In antiquity, there was the fear that Jewish artisans and traders would exploit the plebeians and the patricians alike, underpaying the commoners for raw materials and overcharging the wealthy for finished products.

In the late medieval and early modern era, there was the fear that Jewish bankers and tax collectors would impoverish the peasants with exorbitant interest rates and undermine the nobility by greedily skimming off the top.

And today there is the fear that Jewish landlords and bureaucrats are mercilessly collecting from below while using loopholes and proximity to the authorities to beat out competition at the top.  

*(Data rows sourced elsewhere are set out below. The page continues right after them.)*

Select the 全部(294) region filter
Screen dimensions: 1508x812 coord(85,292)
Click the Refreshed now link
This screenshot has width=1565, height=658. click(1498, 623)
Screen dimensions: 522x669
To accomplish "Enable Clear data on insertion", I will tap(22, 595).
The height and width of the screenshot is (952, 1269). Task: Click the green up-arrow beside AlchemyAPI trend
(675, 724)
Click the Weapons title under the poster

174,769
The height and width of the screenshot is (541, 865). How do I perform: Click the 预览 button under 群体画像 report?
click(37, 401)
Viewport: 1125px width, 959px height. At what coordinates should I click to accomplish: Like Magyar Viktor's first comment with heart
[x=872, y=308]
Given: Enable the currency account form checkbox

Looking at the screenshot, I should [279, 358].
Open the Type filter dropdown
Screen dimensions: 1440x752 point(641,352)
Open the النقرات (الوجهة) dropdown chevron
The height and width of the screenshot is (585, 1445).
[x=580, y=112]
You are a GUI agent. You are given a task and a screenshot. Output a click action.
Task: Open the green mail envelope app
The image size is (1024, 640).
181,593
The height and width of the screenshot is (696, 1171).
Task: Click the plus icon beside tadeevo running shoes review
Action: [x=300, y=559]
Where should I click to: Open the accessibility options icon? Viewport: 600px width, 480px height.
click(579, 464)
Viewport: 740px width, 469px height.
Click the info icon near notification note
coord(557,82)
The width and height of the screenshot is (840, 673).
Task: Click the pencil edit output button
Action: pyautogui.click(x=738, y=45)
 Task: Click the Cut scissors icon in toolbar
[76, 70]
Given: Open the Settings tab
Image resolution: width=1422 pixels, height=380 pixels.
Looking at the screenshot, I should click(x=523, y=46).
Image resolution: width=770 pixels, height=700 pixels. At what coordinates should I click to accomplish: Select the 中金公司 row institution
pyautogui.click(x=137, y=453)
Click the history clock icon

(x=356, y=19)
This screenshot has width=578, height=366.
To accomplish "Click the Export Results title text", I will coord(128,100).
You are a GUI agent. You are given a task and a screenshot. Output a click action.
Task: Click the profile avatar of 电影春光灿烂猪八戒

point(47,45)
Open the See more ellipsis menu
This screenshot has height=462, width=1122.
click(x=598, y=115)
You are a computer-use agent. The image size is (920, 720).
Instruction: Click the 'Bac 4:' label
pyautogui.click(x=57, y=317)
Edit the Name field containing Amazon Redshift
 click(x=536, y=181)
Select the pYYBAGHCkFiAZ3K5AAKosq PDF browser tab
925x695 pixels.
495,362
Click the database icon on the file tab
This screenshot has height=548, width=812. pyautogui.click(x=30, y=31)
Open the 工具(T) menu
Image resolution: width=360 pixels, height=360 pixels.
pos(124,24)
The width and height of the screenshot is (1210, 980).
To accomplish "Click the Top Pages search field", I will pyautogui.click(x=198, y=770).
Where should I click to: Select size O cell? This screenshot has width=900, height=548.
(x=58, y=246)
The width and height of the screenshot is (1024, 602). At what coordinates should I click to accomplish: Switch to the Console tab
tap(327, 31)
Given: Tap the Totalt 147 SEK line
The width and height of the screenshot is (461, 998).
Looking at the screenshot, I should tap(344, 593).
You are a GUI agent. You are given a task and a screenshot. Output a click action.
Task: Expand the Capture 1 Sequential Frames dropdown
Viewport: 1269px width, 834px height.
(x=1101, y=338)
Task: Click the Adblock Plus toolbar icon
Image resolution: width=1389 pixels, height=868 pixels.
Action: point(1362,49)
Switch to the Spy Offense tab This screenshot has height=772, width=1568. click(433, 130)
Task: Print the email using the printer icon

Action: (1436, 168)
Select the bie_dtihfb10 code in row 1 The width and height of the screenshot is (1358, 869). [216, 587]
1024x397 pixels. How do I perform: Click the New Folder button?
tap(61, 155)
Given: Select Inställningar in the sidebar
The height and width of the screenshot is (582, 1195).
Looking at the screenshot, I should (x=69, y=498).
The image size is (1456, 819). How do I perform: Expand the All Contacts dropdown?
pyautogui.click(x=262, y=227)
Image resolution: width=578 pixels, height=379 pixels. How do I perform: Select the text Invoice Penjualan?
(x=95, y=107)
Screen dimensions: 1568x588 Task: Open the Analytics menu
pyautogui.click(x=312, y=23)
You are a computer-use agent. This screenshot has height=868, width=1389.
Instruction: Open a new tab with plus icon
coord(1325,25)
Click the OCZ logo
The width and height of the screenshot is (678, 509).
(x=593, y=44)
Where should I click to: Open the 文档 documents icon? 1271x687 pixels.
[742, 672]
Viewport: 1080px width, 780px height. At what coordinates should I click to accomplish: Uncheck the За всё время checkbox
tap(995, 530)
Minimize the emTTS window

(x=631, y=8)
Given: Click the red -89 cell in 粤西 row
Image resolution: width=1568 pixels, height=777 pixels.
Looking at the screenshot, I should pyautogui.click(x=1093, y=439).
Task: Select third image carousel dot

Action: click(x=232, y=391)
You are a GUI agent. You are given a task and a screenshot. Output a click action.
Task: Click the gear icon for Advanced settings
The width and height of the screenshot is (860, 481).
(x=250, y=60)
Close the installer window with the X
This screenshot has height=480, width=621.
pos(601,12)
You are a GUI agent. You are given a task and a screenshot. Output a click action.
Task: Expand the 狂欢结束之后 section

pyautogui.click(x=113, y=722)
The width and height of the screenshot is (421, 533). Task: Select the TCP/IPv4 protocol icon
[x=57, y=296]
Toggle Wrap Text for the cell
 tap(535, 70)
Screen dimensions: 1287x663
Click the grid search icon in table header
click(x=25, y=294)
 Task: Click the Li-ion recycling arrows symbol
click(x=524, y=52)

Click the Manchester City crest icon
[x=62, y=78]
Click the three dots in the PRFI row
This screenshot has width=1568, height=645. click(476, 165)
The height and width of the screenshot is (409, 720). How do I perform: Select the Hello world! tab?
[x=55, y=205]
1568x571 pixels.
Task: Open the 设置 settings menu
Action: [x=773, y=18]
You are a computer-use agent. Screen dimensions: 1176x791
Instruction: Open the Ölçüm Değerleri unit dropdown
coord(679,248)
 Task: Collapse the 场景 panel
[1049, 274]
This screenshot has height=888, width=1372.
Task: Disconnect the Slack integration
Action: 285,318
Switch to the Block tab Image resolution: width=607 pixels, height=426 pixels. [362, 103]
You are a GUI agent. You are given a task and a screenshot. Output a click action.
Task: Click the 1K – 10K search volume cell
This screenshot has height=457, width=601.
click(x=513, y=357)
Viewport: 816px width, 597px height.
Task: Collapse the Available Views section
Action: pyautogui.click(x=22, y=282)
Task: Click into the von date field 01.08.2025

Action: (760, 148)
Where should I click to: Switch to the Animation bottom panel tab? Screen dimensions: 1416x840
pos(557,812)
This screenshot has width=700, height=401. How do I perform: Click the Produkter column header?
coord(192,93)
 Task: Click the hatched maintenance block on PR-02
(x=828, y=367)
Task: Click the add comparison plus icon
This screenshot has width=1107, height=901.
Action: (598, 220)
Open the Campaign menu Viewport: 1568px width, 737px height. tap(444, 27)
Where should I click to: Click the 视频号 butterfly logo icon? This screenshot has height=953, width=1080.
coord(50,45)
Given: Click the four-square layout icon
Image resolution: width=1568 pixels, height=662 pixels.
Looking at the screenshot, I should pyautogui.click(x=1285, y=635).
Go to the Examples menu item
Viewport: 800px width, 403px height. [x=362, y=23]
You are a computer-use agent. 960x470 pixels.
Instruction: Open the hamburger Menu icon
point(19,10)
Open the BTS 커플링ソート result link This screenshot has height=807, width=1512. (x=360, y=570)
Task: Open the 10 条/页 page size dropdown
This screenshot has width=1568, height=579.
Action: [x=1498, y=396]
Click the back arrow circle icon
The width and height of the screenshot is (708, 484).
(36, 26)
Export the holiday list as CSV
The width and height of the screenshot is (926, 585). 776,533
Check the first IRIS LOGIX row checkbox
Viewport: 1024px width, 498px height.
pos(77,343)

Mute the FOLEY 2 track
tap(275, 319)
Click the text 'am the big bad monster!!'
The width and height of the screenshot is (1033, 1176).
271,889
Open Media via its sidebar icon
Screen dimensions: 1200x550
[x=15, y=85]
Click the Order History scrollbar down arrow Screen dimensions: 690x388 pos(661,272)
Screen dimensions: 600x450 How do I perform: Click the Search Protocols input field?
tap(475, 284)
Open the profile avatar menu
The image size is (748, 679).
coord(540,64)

Of course, religious, national, and cultural leaders present all sorts of ideological bases for responding to these fears. This is a classic example of how Marx sees material interests shaping ideology. But the material development of ideology can be traced further back to Parshat Balak. In order to respond to the perceived material threat, King Balak turned to Bilaam the prophet, a man of ideals, to challenge the Hebrews on the ideological plane.

Bilaam belongs to a small unique class of our historic antagonists – Amalek, Haman, Hitler (may their memories be erased) – who, while operating within the materialist paradigm, were aware that our mission is one of ideals – ideals that challenge the very foundations of their civilizations.

Bilaam understood that as long as Israel was operating in the war for ideals, the power to bless or curse would lie with HaShem alone. But even with this unique clarity, his blessings or curses couldn’t transcend the material – he saw Israel’s separateness as a rejection of other nations, their vast numbers as comparable to dirt, and even their spiritual strength as inherently otherworldly, bearing fruits after death and detached from this reality. His greatest blessing, that endures in our daily morning tefillot, is about the beauty of our tents.

Even when the nations recognize Israel as unique in history, that uniqueness is bound by the constraints of the material world. As long as that framework persists, the nations will always operate out of a fear that the Jew is only looking out for himself.

This is where the influences of ancient Egypt and Edom have retained their base of strength, millennia after their first political manifestations collapsed. On one side, the scientific revolution’s insistence on empiricism blinds the world to the ideological plane on which we operate. In a world where one plus one must always equal two, all national interests become a zero sum game due to the law of the conservation of matter. And when the only rule in global politics is the survival of the fittest, humanity is unable to recognize the Divine hand in history, and even Israel becomes blinded to our own mission. 

At the same time, the enlightenment’s insistence on the universal principles of “natural law” and “unalienable rights” for all have turned humanity against an appreciation for the material realities that distinguish HaShem’s creations in this world; the Jew – who insists on his separateness, his chosenness, his prophetic law that was not given to all human beings – must be universalized. Not for the sake of the universal ideal, but because Israel’s separateness represents a material threat to the rest of humanity in its quest for unification.

So what are we to do? Are we doomed to fight an endless uphill battle with an opponent who will never truly understand the enemy he is fighting? 

The answer lies in Rav Kook’s approach to history. Israel must fully live the Divine Ideal, the fullness of Torah in all its complexities, in this material world. We need a Jewish state, but not to compete in international politics. We need a Jewish economy, but not to compete in international markets. We need a Jewish culture, but not to compete on the international radio waves. We need a national revival, not for our own narrow material interests, but to illuminate the rest of humanity and all of Creation with Divine light. 

Universalism manifested through nature, materialism in the service of a Divine Ideal. Only once we recognize that this is our destiny and our mission will we truly free ourselves of the yoke of exile and of the Edomite fourth empire, and finally be able to move forward towards the next stage in our liberation struggle.